(What is required): Transcribe only the lines in the data below falling between the line with "Click the 'market" and the line with "Task: Click the forward navigation arrow", including those two lines, and leave out any picture.

(Dataset entries):
· · ·

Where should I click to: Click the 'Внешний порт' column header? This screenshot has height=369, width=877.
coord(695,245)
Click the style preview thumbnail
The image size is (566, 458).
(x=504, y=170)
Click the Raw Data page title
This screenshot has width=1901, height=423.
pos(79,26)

· · ·

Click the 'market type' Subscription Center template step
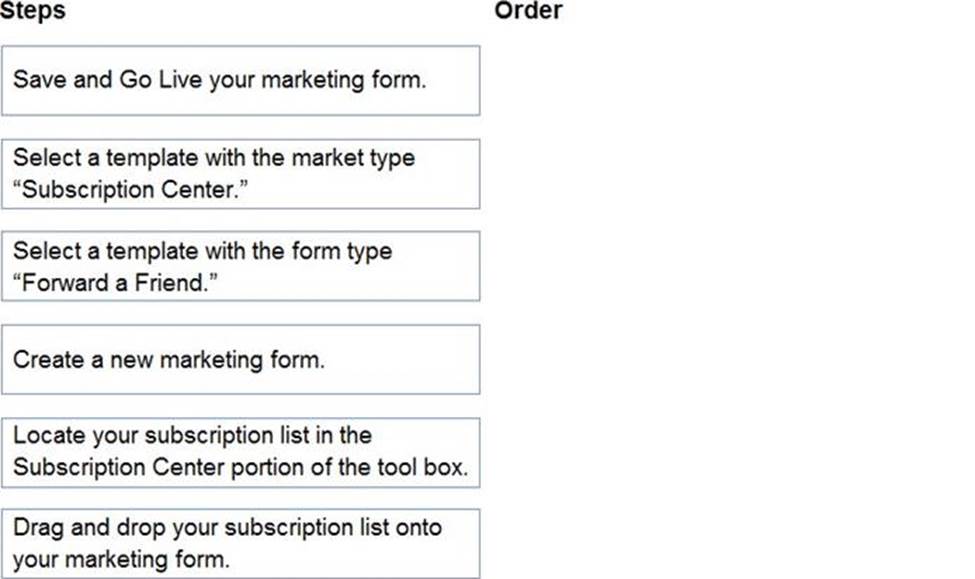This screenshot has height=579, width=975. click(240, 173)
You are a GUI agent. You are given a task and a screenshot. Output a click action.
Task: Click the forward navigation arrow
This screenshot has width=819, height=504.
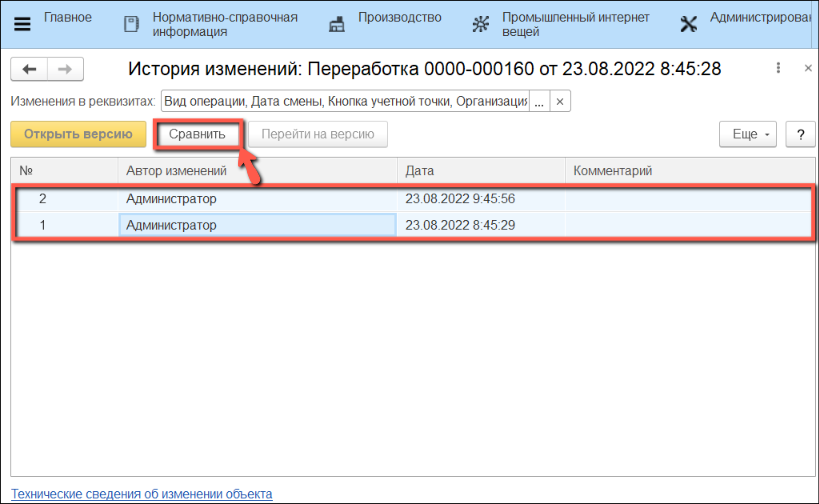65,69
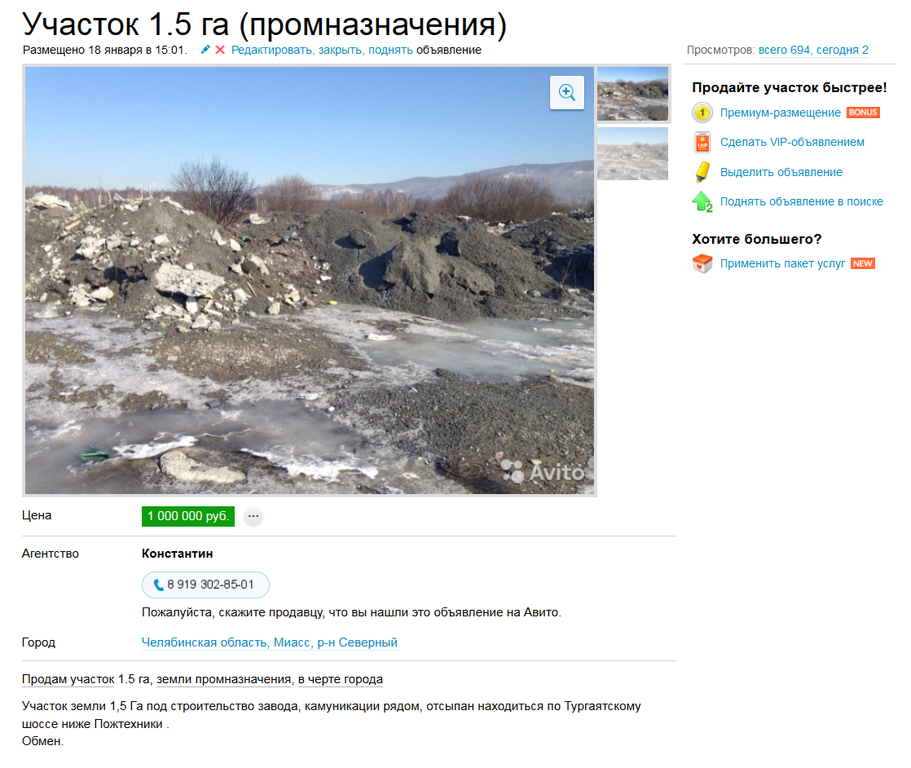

· · ·

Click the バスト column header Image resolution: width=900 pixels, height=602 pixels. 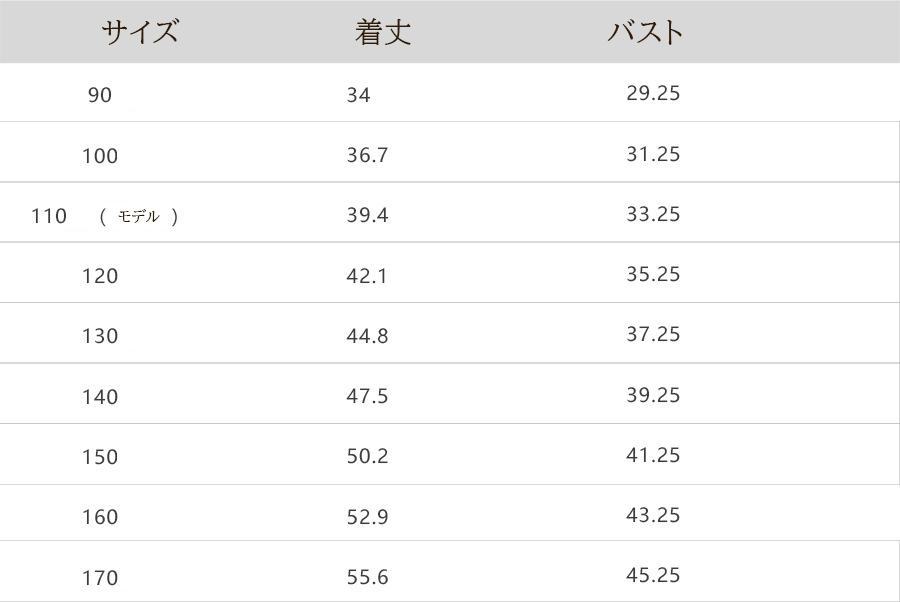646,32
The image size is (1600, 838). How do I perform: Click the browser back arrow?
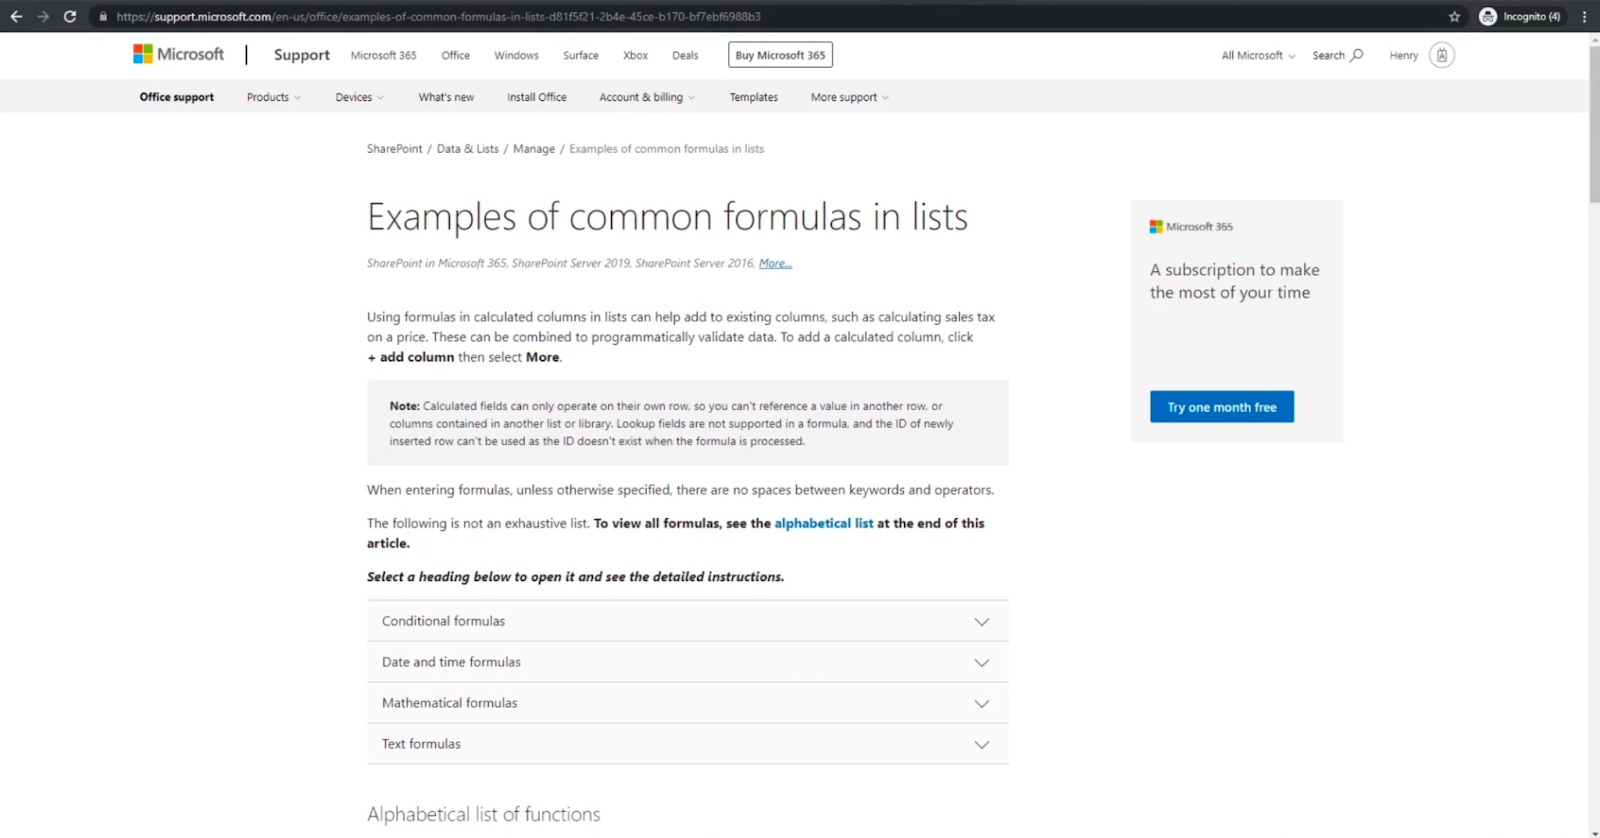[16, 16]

· · ·

(Solution to this task):
Click the 'market type' Subscription Center template step
This screenshot has height=579, width=975. click(240, 173)
You are a GUI agent. You are given a task and a screenshot. Output a click action.
Task: Click the forward navigation arrow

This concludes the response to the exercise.